The large refractive index contrast between silicon and silicon dioxide (>2) allows a phase shift of 2π to be realized with high transmission [36]. Based on the above parameters, the length (L) and width (w) of the etched slot were swept to obtain the transmission of the metasurface. The results are shown in Figure 2b. It is obvious that the transmission of the metasurface varies greatly with the increase in the etched slot width. When the slot had a width w = 140 nm, the transmission of the unit structure could be maintained above 80%, which is suitable as the basic structure of the on-chip metasurface device. Therefore, the width of the etched slot waveguide was determined as w = 140 nm. Based on this, the phase with length L varying was simulated. The results are shown in Figure 2c. Varying the length from 0.2 µm to 2.5 µm, the phase of transmitted waves can cover the range from 0 to 2π while the transmission maintains greater than 80% simultaneously.

3.2. Design of the Devices

The design of the SOI on-chip device was performed with the help of numerical results of unit structure parameters sweeping. Based on the attained database, the slot width (w = 140 nm) was determined to ensure a high transmission. PML boundary conditions were applied in all directions in the simulation.

In this research, we used the designed metasurfaces, oracle metasurface and the MMS to implement the on-chip phase modulation. The metasurfaces consist of a gradient varying on-chip transmit array. The corresponding length of on-chip etch slots was obtained according to the phase distributions given in Equations (1) and (2), in this research, y = −2.75 µm and y = −1.25 µm. The length of the etched slots at the position with 0.5π phase transition (from 1.25 μm to 2.75 μm) is 2 μm, and the length of the etched slots at the position with 0 phase transition is 2.5 μm. In order to reduce the influence of the optical diffraction, the length is varied gradually (2.08, 2.15, 2.24, 2.32, and 2.41, units: μm) between the positions of the marked items and surrounding areas. The structures of the oracle metasurface and the MMS are shown in Figure 3a,b. Figure 3c,d show the corresponding light-intensity distribution in the x-y plane in the middle of the 250 nm-thick silicon plate (at z = 0). The designed metasurfaces are both 20 µm wide in the y-direction.

Figure 3

The design of on-chip oracle metasurface and MMS. (a) The structure diagram of the proposed oracle metasurface. (b) The structure diagram of the proposed MMS. (c,d) Simulation results for the in-plane wave distribution of |Ey|2 in the middle of the silicon slab with incident light parallel to its optical axis are applied: (c) oracle metasurface, (d) MMS.

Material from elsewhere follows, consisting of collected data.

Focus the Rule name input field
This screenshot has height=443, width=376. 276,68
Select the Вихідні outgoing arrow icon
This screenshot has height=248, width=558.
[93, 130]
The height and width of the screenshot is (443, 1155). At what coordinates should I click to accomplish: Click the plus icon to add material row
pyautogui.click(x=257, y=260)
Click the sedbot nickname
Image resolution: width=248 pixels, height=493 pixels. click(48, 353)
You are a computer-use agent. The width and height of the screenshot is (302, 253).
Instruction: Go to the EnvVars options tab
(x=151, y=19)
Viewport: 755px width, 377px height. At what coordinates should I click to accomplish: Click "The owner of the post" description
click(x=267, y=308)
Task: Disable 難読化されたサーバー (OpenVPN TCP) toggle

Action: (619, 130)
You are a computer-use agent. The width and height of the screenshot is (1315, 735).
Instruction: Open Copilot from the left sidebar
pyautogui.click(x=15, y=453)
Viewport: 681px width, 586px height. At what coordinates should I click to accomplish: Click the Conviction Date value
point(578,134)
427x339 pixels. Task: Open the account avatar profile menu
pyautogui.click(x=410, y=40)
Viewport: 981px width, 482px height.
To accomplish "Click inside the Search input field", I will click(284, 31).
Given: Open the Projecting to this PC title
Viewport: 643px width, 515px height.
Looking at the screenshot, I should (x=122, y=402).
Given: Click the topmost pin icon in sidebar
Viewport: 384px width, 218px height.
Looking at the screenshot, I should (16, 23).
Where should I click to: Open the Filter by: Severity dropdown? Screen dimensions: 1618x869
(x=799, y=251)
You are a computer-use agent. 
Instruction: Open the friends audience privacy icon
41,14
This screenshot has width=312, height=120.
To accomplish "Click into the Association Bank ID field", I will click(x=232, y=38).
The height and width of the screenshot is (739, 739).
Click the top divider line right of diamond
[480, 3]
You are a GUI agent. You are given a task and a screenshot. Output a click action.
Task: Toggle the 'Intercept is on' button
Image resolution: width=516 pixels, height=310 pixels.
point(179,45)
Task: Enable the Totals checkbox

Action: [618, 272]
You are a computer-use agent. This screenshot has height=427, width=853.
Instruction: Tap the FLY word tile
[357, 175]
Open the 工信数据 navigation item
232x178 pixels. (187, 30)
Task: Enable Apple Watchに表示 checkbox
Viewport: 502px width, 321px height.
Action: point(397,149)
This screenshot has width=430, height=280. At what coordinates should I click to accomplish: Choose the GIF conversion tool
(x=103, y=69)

In this research, we used the proposed metalens to implement the spatial Fourier transform. The metalens is made up of a gradient-varying on-chip transmit array [20], which along the y-direction imposes a space-dependent phase shift on the incident light (TE polarized) along the x-direction. According to phase derived from Equation (3), we then obtained the corresponding length of on-chip etched slot. The structure of the metalens is shown in Figure 4a. In Figure 4b, we demonstrate the electric-intensity distribution in the x-y plane in the middle of a 250 nm-thick silicon slab (at z = 0). The wavelength of the incident light is 1550 nm and the designed metalens is 20 µm wide in the y-direction with a focal length of 20 µm. Figure 4c, d show the detailed in-plane electric-field distribution of |E and E across the metalens, respectively.

Figure 4

The design of on-chip metalens. (a) The structure diagram of the proposed metalens. (b) In-plane electric-field distribution |E| in the middle of the silicon slab with incident light parallel to its optical axis. (c,d) Simulated electric-field distribution |E| and E in the region highlighted by a dashed red box in (b), respectively.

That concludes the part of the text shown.